Exercise details: What follows is a set of records; repeat all of them exactly.

Available data:
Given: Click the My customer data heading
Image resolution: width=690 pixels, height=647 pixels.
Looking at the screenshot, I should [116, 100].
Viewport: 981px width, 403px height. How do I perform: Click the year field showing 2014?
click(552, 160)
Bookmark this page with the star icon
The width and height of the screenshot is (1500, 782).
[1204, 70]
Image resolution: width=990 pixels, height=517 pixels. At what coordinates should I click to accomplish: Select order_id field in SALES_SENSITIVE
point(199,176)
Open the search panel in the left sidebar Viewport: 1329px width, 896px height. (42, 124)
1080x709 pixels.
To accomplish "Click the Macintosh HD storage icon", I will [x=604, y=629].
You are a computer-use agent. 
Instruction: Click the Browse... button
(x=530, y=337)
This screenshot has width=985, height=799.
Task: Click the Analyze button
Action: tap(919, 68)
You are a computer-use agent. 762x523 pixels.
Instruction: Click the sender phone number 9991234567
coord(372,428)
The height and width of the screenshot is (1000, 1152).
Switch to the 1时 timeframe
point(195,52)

Your response:
Given: Click the My customer data heading
Image resolution: width=690 pixels, height=647 pixels.
Looking at the screenshot, I should [116, 100].
Viewport: 981px width, 403px height. How do I perform: Click the year field showing 2014?
click(552, 160)
Bookmark this page with the star icon
The width and height of the screenshot is (1500, 782).
[1204, 70]
Image resolution: width=990 pixels, height=517 pixels. At what coordinates should I click to accomplish: Select order_id field in SALES_SENSITIVE
point(199,176)
Open the search panel in the left sidebar Viewport: 1329px width, 896px height. (42, 124)
1080x709 pixels.
To accomplish "Click the Macintosh HD storage icon", I will [x=604, y=629].
You are a computer-use agent. 
Instruction: Click the Browse... button
(x=530, y=337)
This screenshot has width=985, height=799.
Task: Click the Analyze button
Action: tap(919, 68)
You are a computer-use agent. 762x523 pixels.
Instruction: Click the sender phone number 9991234567
coord(372,428)
The height and width of the screenshot is (1000, 1152).
Switch to the 1时 timeframe
point(195,52)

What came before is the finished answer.